トランプの要求どおり大幅利下げしたらどうなる?
逆に、インフレがまだ3%前後あるのに、大幅利下げした場合はどうでしょうか。
最初は市場にとってかなりポジティブです。
利下げ
↓
ドル金利低下
↓
株・BTC・金へ資金流入
↓
リスクオン
となりやすい。
BTCもかなり上がる可能性があります。
ただし、その後インフレが再燃すると問題です。
利下げしすぎると、ドルが弱くなる可能性
もしFRBが政治圧力に負けて、
インフレが高いまま大幅利下げ
を続けると、市場は、
「ドルの価値が今後薄まるのでは?」
と考える可能性があります。
すると、
- ドル安
- 金上昇
- BTC上昇
- 長期金利上昇
という現象が起こる可能性があります。
特に怖いのは、
FRBが政策金利を下げているのに、米国10年債金利が上がる
ケースです。
これは市場が、
「将来のインフレや米国財政が怖いから、もっと高い利回りが必要」
と考えている状態です。
BTCにとっては最初はリスクオン、その後は「通貨不安」へ
この場合、BTCの上昇理由も変わってきます。
最初は、
金融緩和によるリスクオン
です。
しかしその後、
ドルへの信用が低下してくると、
法定通貨から逃げる資産
としてBTCが買われる可能性があります。
つまり理論上、
第一段階:リスク資産としてBTC上昇
↓
第二段階:ドル不安によるBTC上昇
という二段階もあり得ます。
ただし、これはかなり極端なシナリオです。
現実には「ドル崩壊」より「緩やかなドル安」
個人的には、ドル崩壊のような話はメインシナリオではありません。
アメリカには、
- 世界最大級の金融市場
- 米国債市場
- ドルという基軸通貨
- 世界的テック企業
- 巨大な国内消費市場
があります。
そう簡単にドルの信用がなくなるとは考えにくいです。
より現実的なのは、
アメリカの金利が少しずつ下がる
↓
他国との金利差が縮小
↓
ドル高が修正される
↓
ドルが徐々に弱くなる
という流れです。
つまり、
ドル崩壊ではなく、ドル高の修正
ですね。
BTCにとって一番いいのは、実は「普通の利下げ」
BTC投資家として考えると、ドル危機のような極端な状況より、
インフレが下がる
↓
FRBが自然に利下げ
↓
流動性が増える
↓
株式市場も安定
↓
投資家がリスクを取れるようになる
↓
BTCへ資金流入
という方が、かなり健全です。
つまり、
ソフトランディング+緩やかな利下げ
がBTCにとっても理想に近い。
「利下げした」という事実より「なぜ利下げしたか」が重要
ここは今後かなり大切だと思っています。
同じ利下げでも意味は全然違います。
インフレ低下による利下げ
これは非常に良い利下げです。
景気を壊さず金融環境を緩めることができます。
株やBTCにもプラスになりやすい。
景気後退による緊急利下げ
これは少し注意が必要です。
最初は、
株↓
BTC↓
現金・国債↑
となる可能性があります。
その後、本格的な金融緩和が始まるとBTCなどが回復してくる。
政治圧力による無理な利下げ
これは一番危険です。
最初は株・BTCが上がっても、
インフレ再燃
ドル安
長期金利上昇
という問題につながる可能性があります。
今後のアメリカ経済をどう見るか
現時点で僕が最も現実的だと思うのは、
2026年
高金利が続く
↓
雇用・消費が少し弱くなる
↓
インフレ率がゆっくり低下
↓
2027年前後
FRBが段階的に利下げ
↓
ドルは少し弱くなる
↓
株・BTCには追い風
という流れです。
もちろん、関税、戦争、原油、AI投資などによってインフレが再燃すれば、利下げはさらに後ろ倒しになります。

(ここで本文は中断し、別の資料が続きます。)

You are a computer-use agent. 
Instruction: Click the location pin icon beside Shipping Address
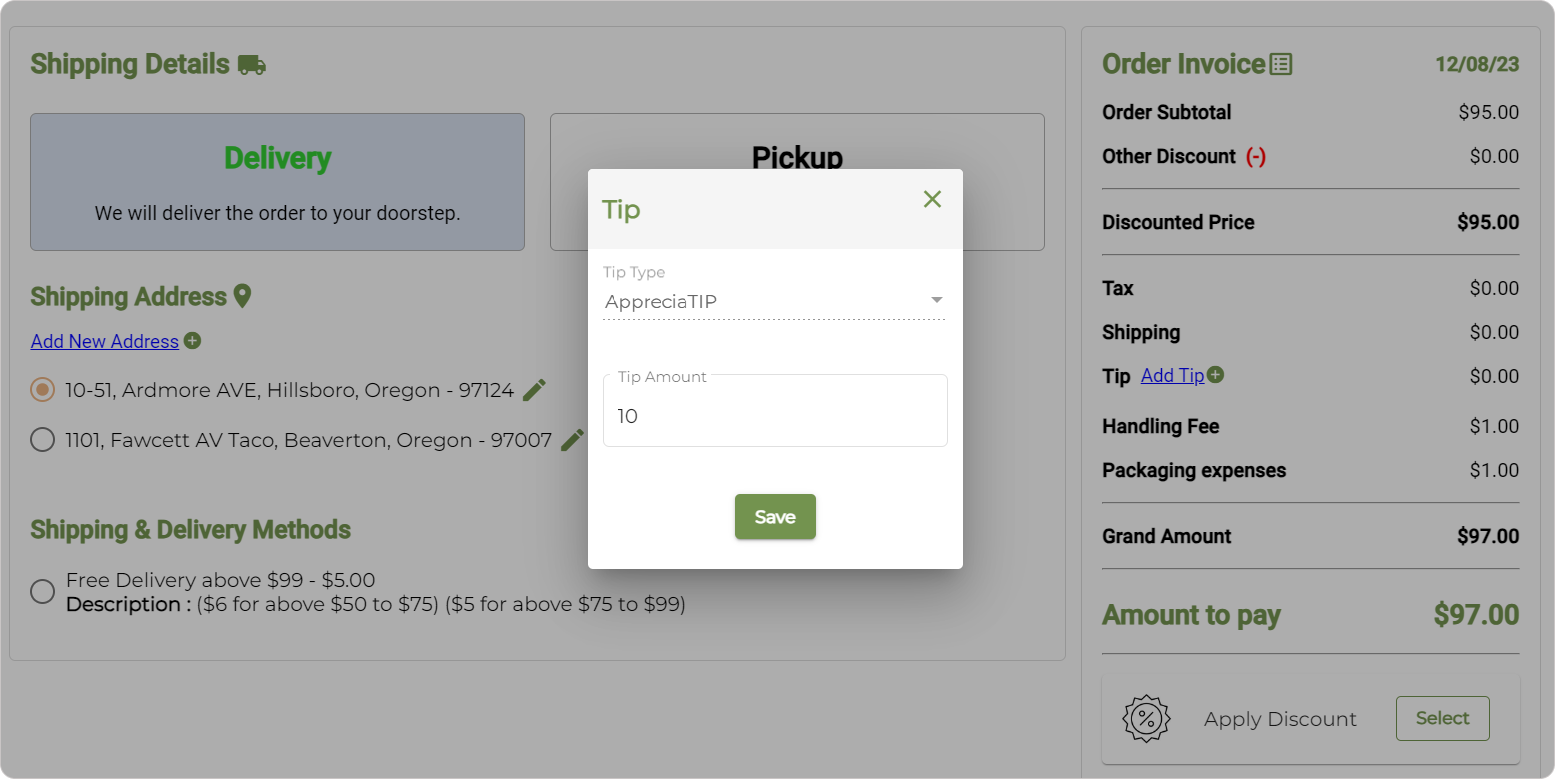[x=242, y=296]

まとめ:今のアメリカは「強いけど、かなり歪んでいる」
最近アメリカ経済を見ていて感じるのは、
「アメリカ経済は弱い」のではなく、「強さがかなり偏っている」
ということです。
AI企業や株式市場は強い。
でも一般家庭は物価に苦しんでいる。
トランプ政権は国内産業を強くしようとしている。
でも関税がインフレを押し上げ、FRBの利下げを難しくしている。
FRBは景気を支えたい。
でもインフレを無視できない。
それぞれの政策を単体で見ると理屈はあります。
ただ、
全部同時にやることで、政策同士がぶつかっている。
これが今のアメリカ経済の面白さであり、難しさなのかなと思います。
そして投資家としては、
「株価が上がっているから経済は好調」
と単純に考えるのではなく、
- インフレ
- 雇用
- FRB
- 長期金利
- ドル
- AI投資
- 消費
を一緒に見ていく必要があります。
特にBTCについては、
価格そのものよりも、「なぜ金利が動いているのか」
を見ることが重要です。
利下げだから買い。
利上げだから売り。
という単純な話ではなく、
その背景にある経済の状態を見る。
これが今後ますます大切になってきそうです。